Troubled start to 2016 with 36% rise in mine fatalities

10th March 2016 By: Ilan Solomons - Creamer Media Staff Writer

Troubled start to 2016 with 36% rise in mine fatalities

DMR Mpumalanga principal mines inspector Elliot Letsoko

SECUNDA ( – This year has seen 15 mining-related deaths to date, up 36% from the 11 fatalities recorded between January 1 and March 7, 2015, according to Department of Mineral Resources Mpumalanga principal mines inspector Elliot Letsoko.

Speaking at the South African Colliery Management Association's 2016 CoalSafe conference in Secunda, Mpumalanga, Letsoko lamented the tragic loss of life that had already occurred this year.

"Every fatality is one too many, we must continue to strive to eliminate fatalities by December 2020 in the South African mining industry, in line with the . . . occupational health milestones [that industry agreed on in 2014]."

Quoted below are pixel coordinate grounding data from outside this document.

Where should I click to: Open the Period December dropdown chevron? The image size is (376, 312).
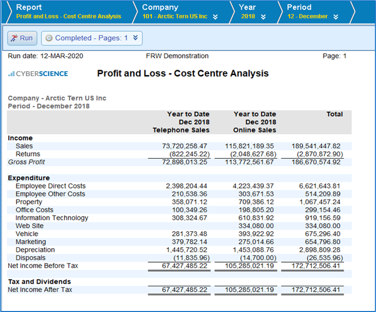336,17
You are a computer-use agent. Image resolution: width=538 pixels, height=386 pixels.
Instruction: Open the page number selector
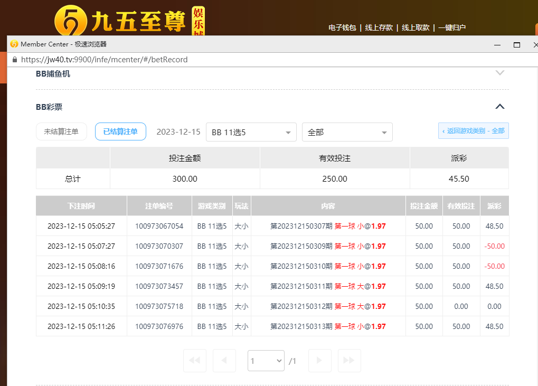coord(266,361)
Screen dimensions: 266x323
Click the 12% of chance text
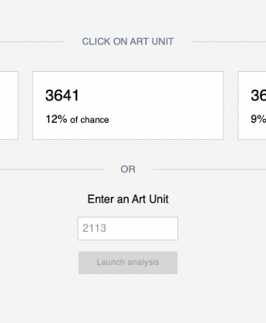77,119
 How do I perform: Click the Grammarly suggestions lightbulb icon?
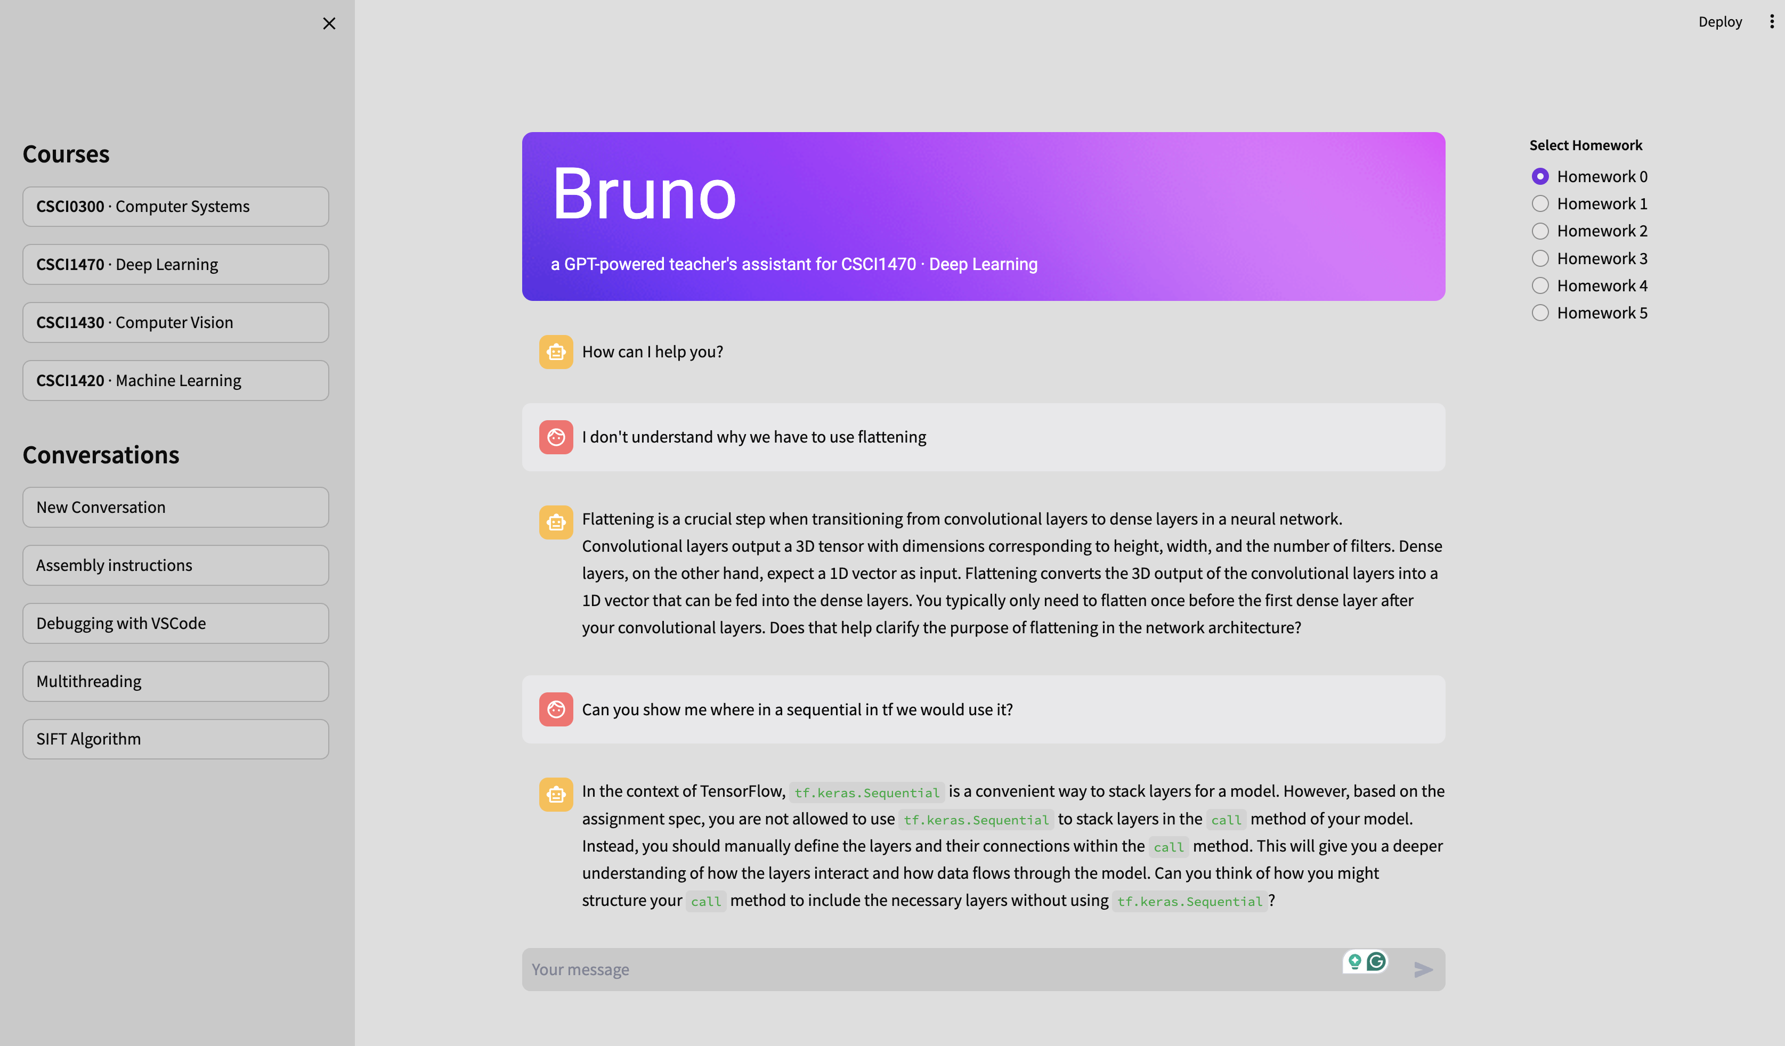1355,962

He pointed out that the platinum sector was the worst-performing sector in terms of lives lost, claiming seven lives to date – a 133% increase in fatalities from the three lives lost during the same period in 2015.

There was also a 100% increase in fatalities in the gold sector, with six deaths recorded to date compared with three deaths recorded during the same period in 2015. This number excludes the three miners trapped underground at Barberton’s Lily gold mine. Owner Vantage Goldfields has been unable to rescue these miners from the lamp room in which they were working since February 5, when a section of the mine collapsed.

However, Letsoko noted that there had been no fatalities recorded in the coal sector this year to date, compared with three fatalities that had occurred during the same period in 2015.

He also highlighted several coal miners that had achieved more than one year without recording any fatalities. These included South32, Coal of Africa, Exxaro Coal Central, Glencore Coal SA, Kuyasa Mining, Shanduka Coal, Msobo Coal, Sasol Coal, Universal Coal, Eastside Coal Company, Kangra Coal, Sudor Coal, Vunene Mining, THS Coal, Hlagisa Mining, Puleng Resources and Vaalbult Mining Company.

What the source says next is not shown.